Then there was Stella Creasy, the self-promoting Labour MP, interviewed in the London Evening Standard, promising to stand up for these child migrants regardless of how much flak she will get (shorter version: ‘I am brave’). The piece was accompanied by a massive picture of Creasy: no image of refugees, just her, because this is about her, not them. Then the story became all about Lineker, after he tweeted his concern for the refugees and was blasted by the Sun for doing so. What is the role of BBC people if not to be morally switched-on, a thousand op-ed scribblers asked, because this is about the Beeb, and the media, and us, not them. Jeremy Corbyn got stuck into the discussion of ‘what kind of people we want to be’ by praising Allen and Lineker for showing ‘Britain at its best’. It was a surreal illustration of the evacuation of substance and seriousness from public debate and their replacement by The Spectacle, largely of emotion: a political leader hailing media representations of sorrow for migrants over anything solid or concrete in relation to the actual lives of the actual migrants.
The media discussion has provided a striking insight into what being pro-migration largely means today: that you – the keyword being ‘you’ – are compassionate.
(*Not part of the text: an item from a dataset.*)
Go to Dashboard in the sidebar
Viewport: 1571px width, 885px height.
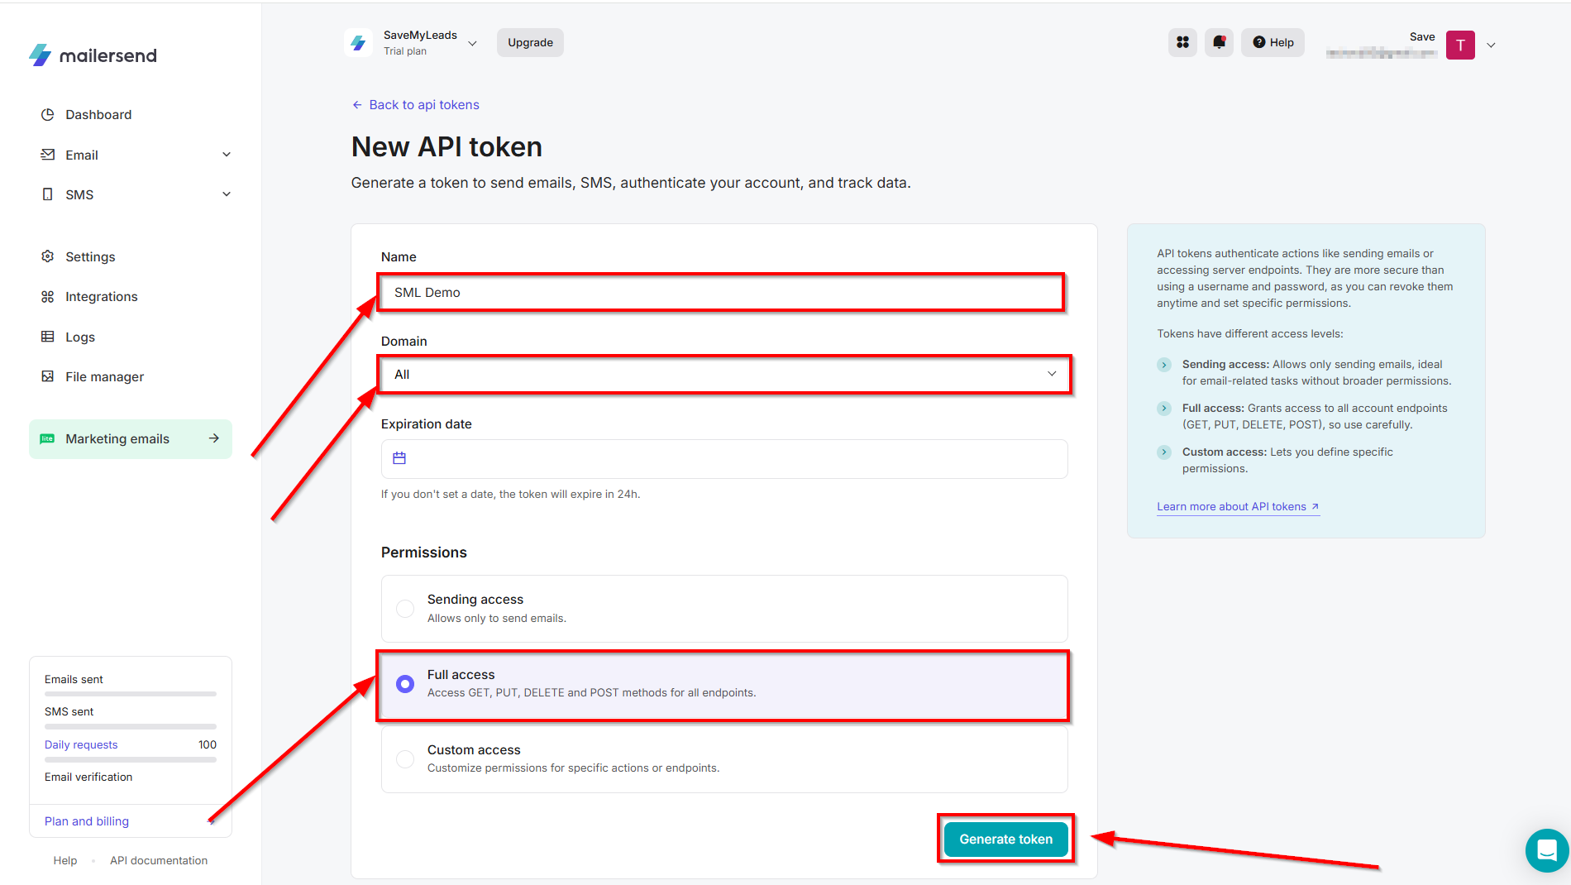click(98, 115)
Migrants are latched on to, not because of a genuine commitment to the idea of free movement (witness Creasy saying of course some migrants will have to be kept out), but rather as a means of self-distinction. To be pro-migrant is to be superior to those badly informed Others, who have a name now: Brexiteers. This is why so much of the child-refugee discussion has become bound up with Brexit-bashing. ‘What do we see each morning, post-Brexit, when we look in the mirror?’, asked a Guardian columnist of the child-refugee situation (keyword: ‘mirror’). He says we see a nation ‘hollowed out in terms of compassion’, but of course he means that is what ordinary, ugly, Brexit-voting Brits see in the mirror, not the migrant-loving Brits at the Guardian.
My emphasis in bold.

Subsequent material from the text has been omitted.